9 Ocak 2018 Salı

ROBOTAR


 
Baltimore'daki odamda film izliyordum, kar yağışı öyle üşütüyordu ki, tuşa basarak bu gönüllü işkenceyi durdurdum, sonrasında bütün gün aylak dolaştım odamda, Melissa benim adım...
Filmde, on iki yaşındaki biricik yavrusunu kaybeden bir çiftin dramı vardı, özeti bir mektup, Nasa'ya yazılmış...
'Öjeni'yi kaybettik, onsuz hiç bir şeyin anlamı yok bizim için, onu yanımızda görmek için, zamanda geriye giderek bütün tehlikeleri göze almaya, istenilen her şeyi yerine getirmeye, her bedeli ödemeye, ne gerekiyorsa yapmaya hazırız.'
Acıklı sonu bekleyemedim.
İsmail'in topuğu suyu buldu, Armstrong'un tabanı da, ölülerimizin gittiği yıldızı, belki bir gün bulacaktır. Konuşabildiğimiz evrende diyorlar ki, uzay zaman ne koklanabilir, ne görülebilir, ne tadılabilir, ne duyulabilir, ne de dokunulabilirdir. Güneş tanrıysa eğer geçmişte, onun neler yapabileceğini biliyoruz, ama görünmeyen, bilinmeyen bir tanrının, her şeye kadir olabileceğini tasımlamanın anlaşılmaz bir yanı yok... Belirsizlik, kabul ve karşı çıkmanın tüm olasılıklarını barındırıyor çünkü...
Aya gittiğimiz gün, maymunlarla olan kardeşliğimiz ebediyen bitmiş oldu, güneş ışıkları 8 dakikada ulaştığına göre, bir gün patladığında yok olmuş olacağız, üstelik patladığını göremeden!..
Öjeni için geçmişe gitmek olası mıdır, bir gün dünyaya dönmek için para biriktiren Marslıları görebilecek miyiz... Her şeyin temeli kimya ise, her şey olasıdır evrenimizde, formülleri bilemiyor, bulamıyoruz belki de... Planck uzunluğu manitumuz olsun bizim!..
Karadeliklerin var olduğunu ve onun civarında zamanın geriye doğru işlediğini biliyorum, ama Öjeni için, canınıza kıyın ve yanına gidin diyeceklerini de...
Bir melankoliye kapıldım film yüzünden, Randolph'u arayayım dedim içimden, uzatmalı sevgilimi, bir Robotar o, bir tür terminatör, güçlü ve alabildiğine kuvvetli, ama bana nazik davranması gerektiğini bilecek kadar zeki, hatta benden daha zeki o, insansıların çağları yavaşça tükeniyor, Randolphlar kaplayacak yeryüzünü bir gün. Öjeni gibi yok olup gideceğiz.

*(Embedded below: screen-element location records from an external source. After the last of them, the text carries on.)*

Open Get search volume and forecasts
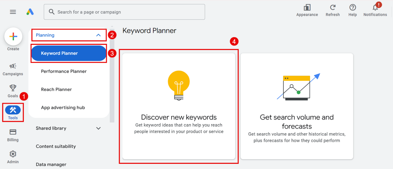Screen dimensions: 393x169 (x=297, y=106)
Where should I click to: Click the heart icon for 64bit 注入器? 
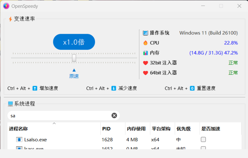(x=145, y=73)
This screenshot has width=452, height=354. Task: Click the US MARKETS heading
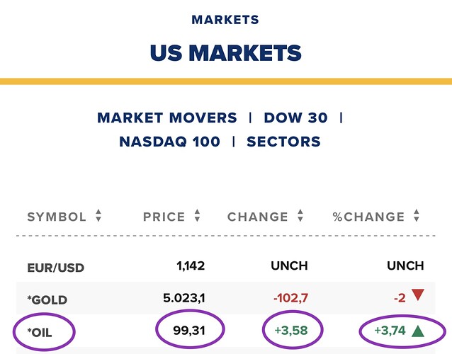click(225, 52)
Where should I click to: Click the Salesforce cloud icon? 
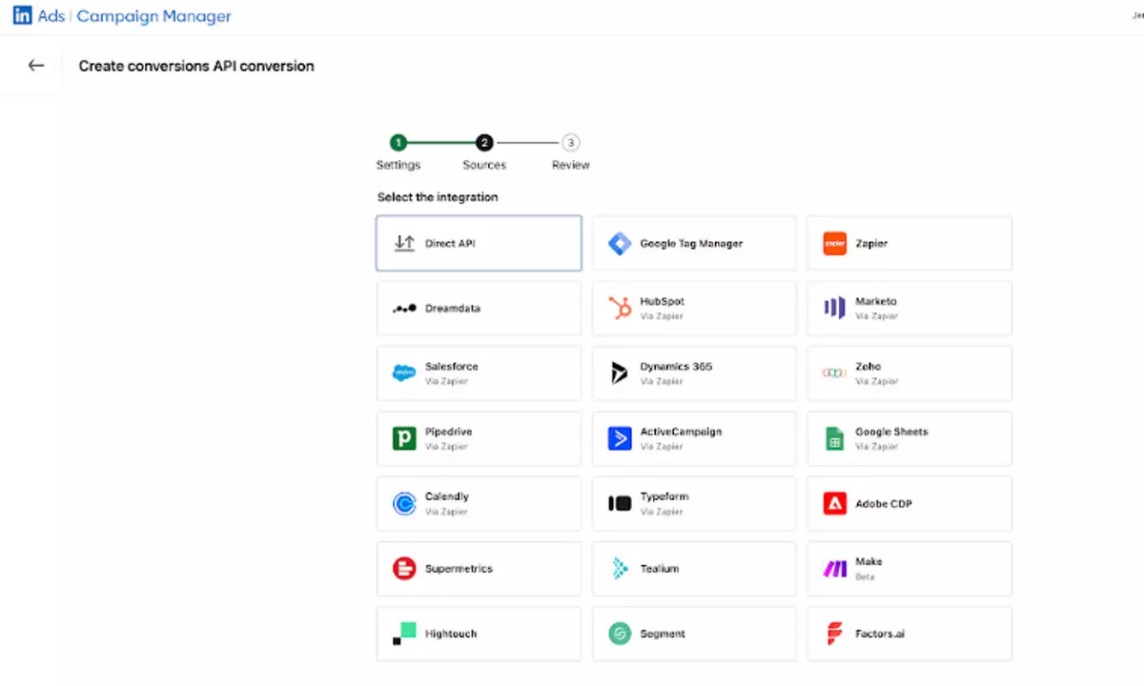[x=404, y=373]
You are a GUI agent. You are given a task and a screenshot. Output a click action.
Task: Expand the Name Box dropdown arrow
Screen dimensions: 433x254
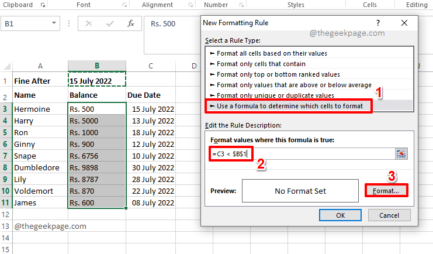pos(54,24)
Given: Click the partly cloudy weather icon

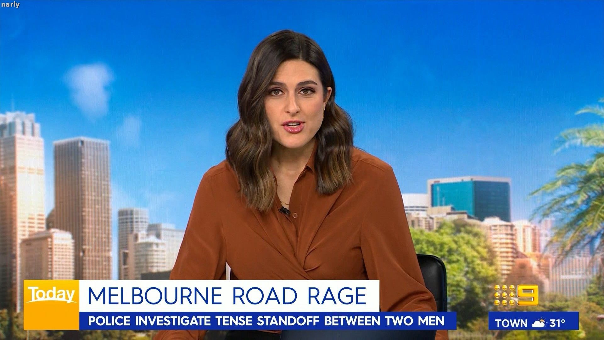Looking at the screenshot, I should [x=540, y=323].
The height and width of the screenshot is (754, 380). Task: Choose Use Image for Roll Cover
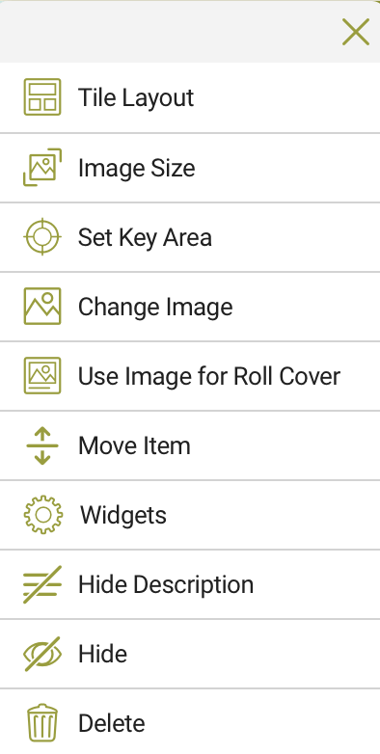pos(190,376)
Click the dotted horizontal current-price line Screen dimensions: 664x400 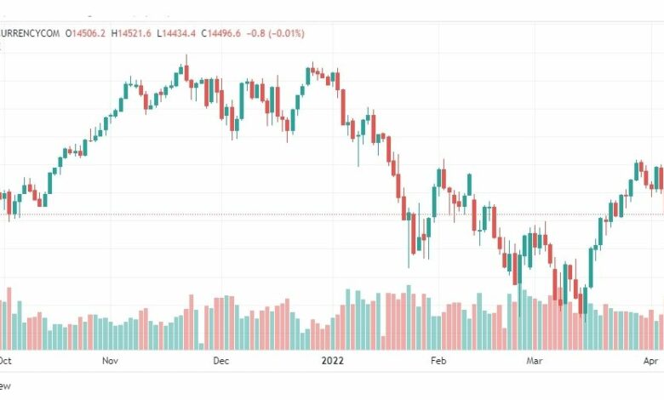pos(332,214)
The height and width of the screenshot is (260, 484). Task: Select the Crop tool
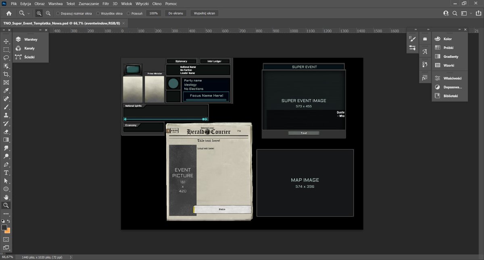pos(6,74)
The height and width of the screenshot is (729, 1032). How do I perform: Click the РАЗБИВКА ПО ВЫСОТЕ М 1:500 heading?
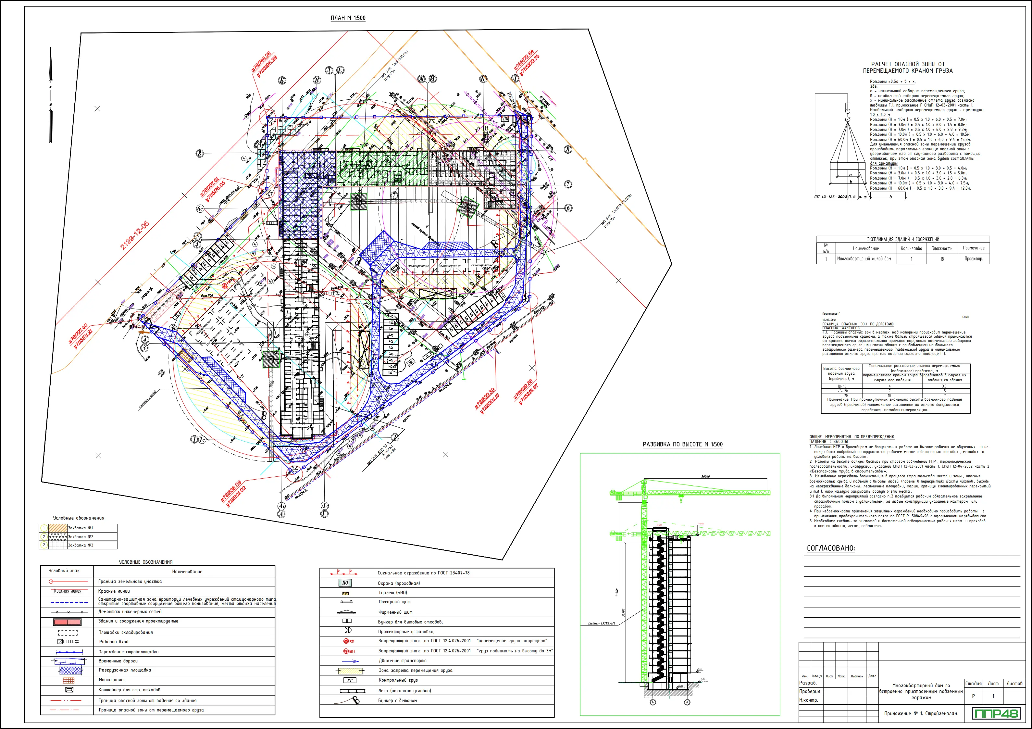[682, 444]

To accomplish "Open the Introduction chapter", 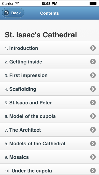I will point(50,48).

Randolph saat 21 e doğru geldi, Robotarlar kongresinde, galaksimizin sorunlarını tartışıyorlar, ayrıca bir sempozyumda konuşacaktı ama ne zaman bilmiyorum.
Sevgilim diye sarıldım ona, güldü ve metal aksamları gıcırdadı, bu benim için anlamlı ama onların dünyasında algılamakta güçlük çektikleri şeylere karşılık geliyor, herkes kendi payına, yapacak bir şey yok.
Gece yarısı sevişeceğimiz tuttu, daha doğrusu ben istedim, genlerim hala beni yönetiyor, sanırım insansılar bir adım gelişmeden geçip gidecek bu dünyadan!..
Kütle kaldıraç mekanizmasını ve atraksiyon ayarlarını hazır tutayım dedi, egzersiz düğmesine basarak, tüm uzuvlarını dört dörtlük hazır tutabilmek için on dakika izin istedi, ısınma turlarına hiç bir gerekçe ileri sürmeden başladı bile...
Randolph beni çılgınca sever buna eminim.
Dedim ki ona, tatlı mırıltılarla, Randolph 60 kilo ortalamasına göre ayarla aerodinamiğini, tavana çarpma gene, kucakladığında elinden kaçırma, dizlerimde kireçlenme var, metal aksamlarına iyi sahip ol.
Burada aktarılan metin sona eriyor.